== Segment start ==

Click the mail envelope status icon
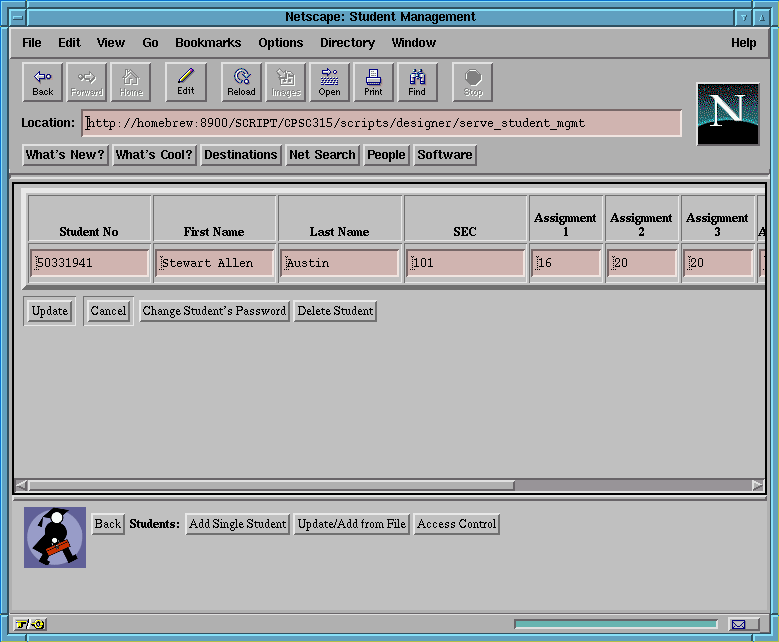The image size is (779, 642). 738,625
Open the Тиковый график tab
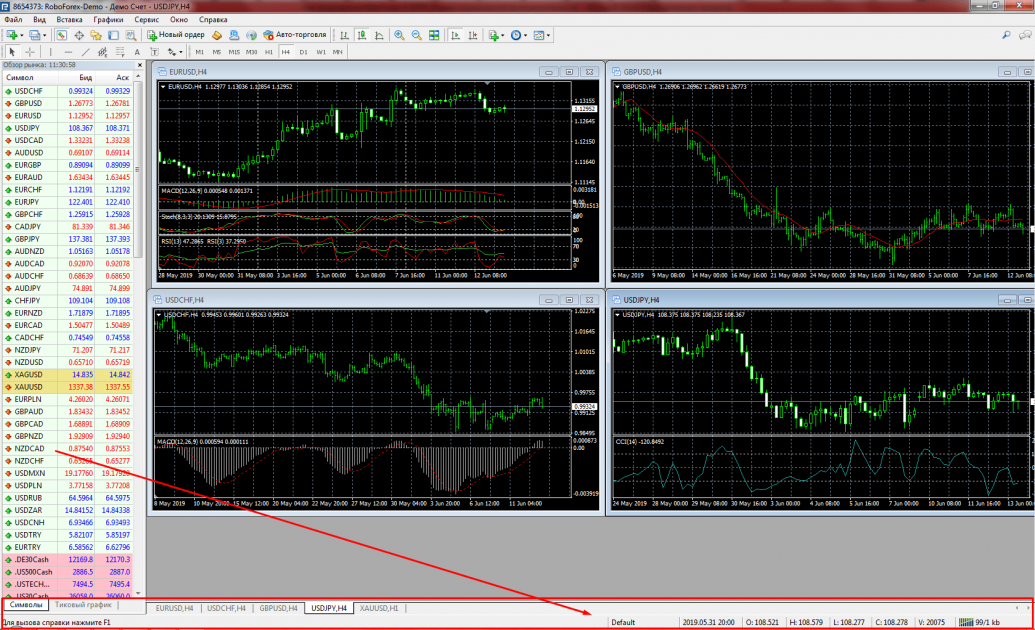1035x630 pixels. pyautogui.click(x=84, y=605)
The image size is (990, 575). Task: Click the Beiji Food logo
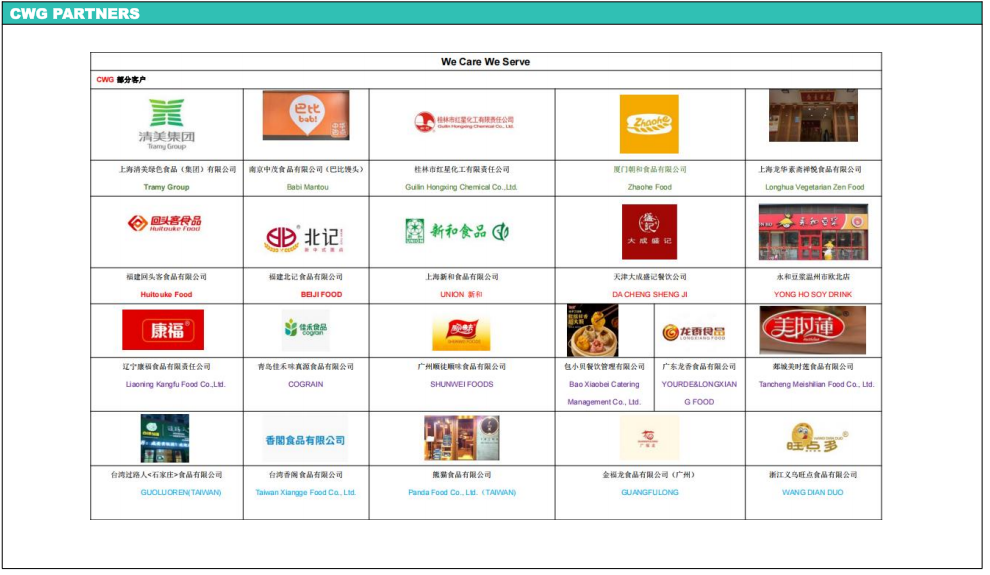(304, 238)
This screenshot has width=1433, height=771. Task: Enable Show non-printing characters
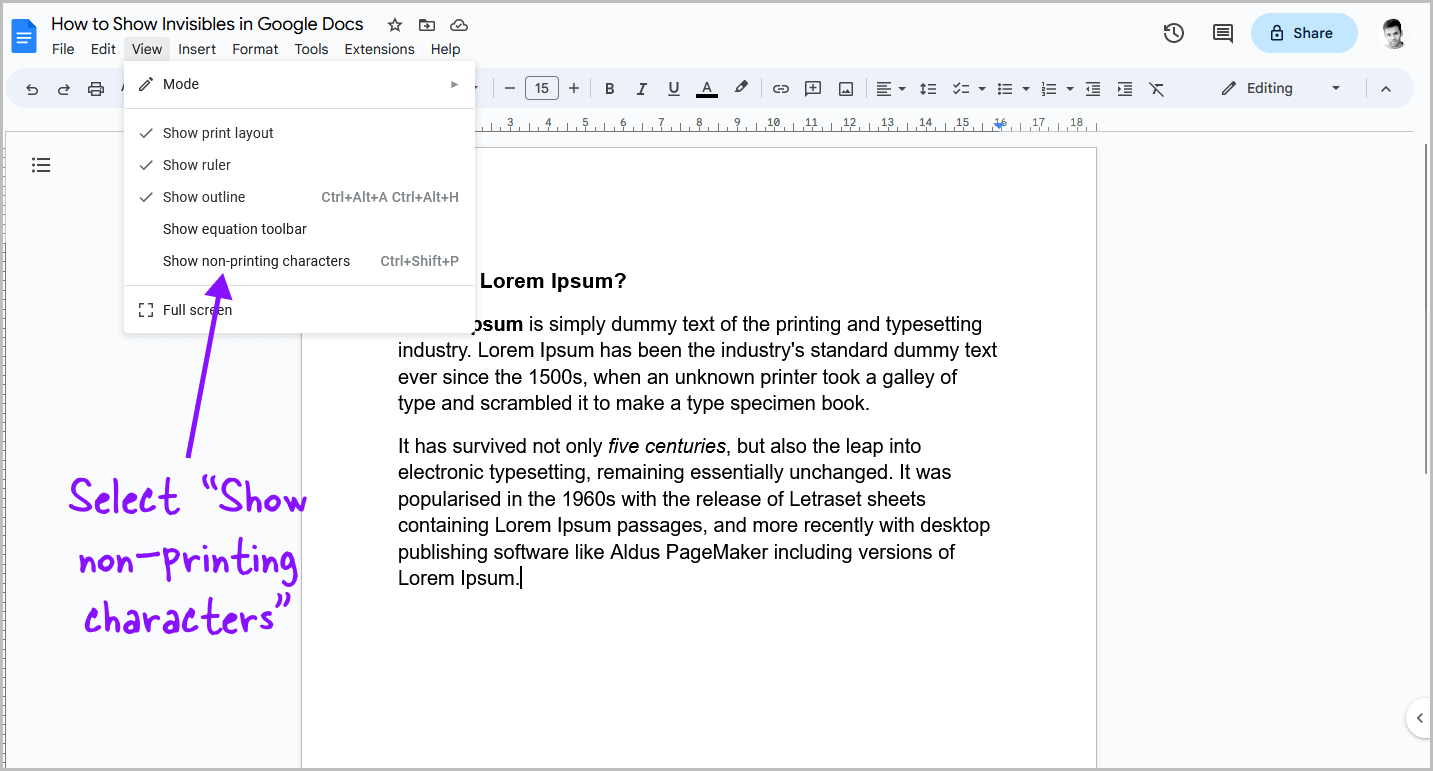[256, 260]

== Segment end ==

_To do_:
Beginning with the line that contains "Open the Тиковый график tab" and ending with the last line of the data, restate each line word for word. Exclude the pictures.

_Result_:
Open the Тиковый график tab
1035x630 pixels. pyautogui.click(x=84, y=605)
The image size is (990, 575). Task: Click the Beiji Food logo
(304, 238)
This screenshot has width=1433, height=771. Task: Enable Show non-printing characters
[256, 260]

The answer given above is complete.